As you can see I’m writing this. I’m on my laptop. And although I don’t like writing on it I’ll try tomorrow. But next week will be lost. At least a few days of it while I set up the new one. I won’t even go into the programs I’ve lost. The new one comes with Vista. Yuck. I’ll have to learn that, also. And how do I get Itunes to recognize me on the new computer? Nevermind, this is a writing blog.

But I do want to say that anyone who’s written me an email and I haven’t responded, please send it again. Lost all my mail, too.

The whole thing is very frustrating. Oh, I backed up my four pages on a flash drive so that’s okay. And I have an external drive that holds a lot of stuff. I haven’t lost any writing.

This sucks.

Monday, January 07, 2008

Sunday, January 06, 2008

And Once More

Tomorrow I’m going to start a new novel.  I’m very anxious about this because I’m approaching it differently from how I usually do.

I know the beginning and the end.  But I don’t know the middle. Normally I never know the end.  Only the beginning.  So I guess I never know the middle.  What makes me feel nervous about not knowing the middle is because I know the end.  I see that now.

If I don’t know the end then I don’t think about the middle.  There is no middle. I wish I didn’t know the end.

I have to approach this as though I don’t know the end and then see what happens. 

Usually I write a novel with a particular discipline.  Private Eye, Police Procedural, etc.  So I know how to get to the end.  That’s not true.

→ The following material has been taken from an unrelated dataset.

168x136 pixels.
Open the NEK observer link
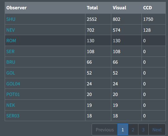pyautogui.click(x=11, y=105)
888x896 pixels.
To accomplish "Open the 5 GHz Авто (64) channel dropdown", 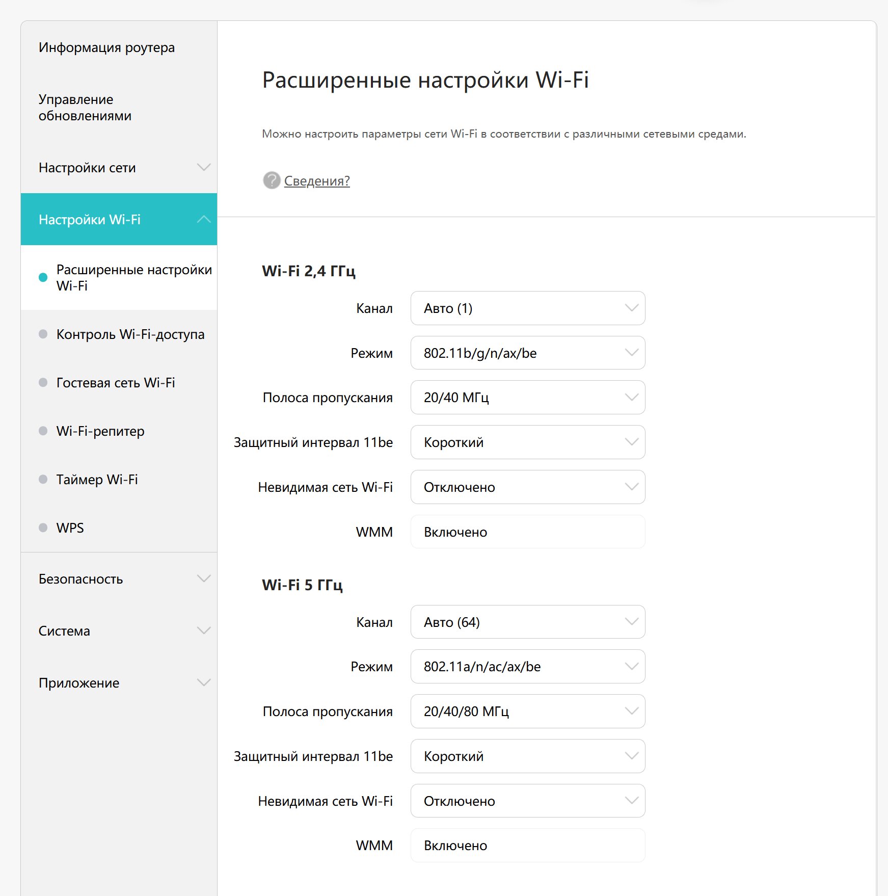I will coord(528,622).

I’ve written a number of novels that didn’t fall into any sub genre.  I’m making too much of this.

Here’s the thing:  I simply have to sit down here tomorrow and start.  What could be so hard about that?

Tuesday, January 01, 2008

Happy New Year 2008

It has to be better than last year. It does. I hope it is. A lot of bad personal things happened to me in 2007. But I’m still here.

As for writing, it was definitely a bad year. There wasn’t much. I had to put 200 pages, that I’d mostly written in 2006, into a drawer. I didn’t know how to work the con therefore the novel had to be put away. I have a feeling I’ll take it out one day.

I made at least one other false start. Maybe two. I complained a lot. I might have even whined, sin of sins.

On a positive note I had a short story published in the anthology A Hell of a Woman, and the story was picked up for another anthology of the best crime stories of the year.

But that year is over. And this year I’m going to start a new novel. Next Monday. I still don’t have a title. Not quite true. I have a working title but I’m not mad for it. Still, I’ll be able to make a title page and that’ll give me the feeling that I’m going somewhere.

I like the idea for this book. As usual I don’t know if I can pull it off. I wonder how many writers know for sure they can pull it off when they start? I always have a touch of fear that it won’t work. But because I’ve had such trouble in the past year I’m more nervous than at other starts.

So, next Monday I’ll sit down here and hopefully write a few pages. If I write three that day I’ll be happy.

I know it’s not going to be easy. And I know it has to be one day at a time. That’s all I know.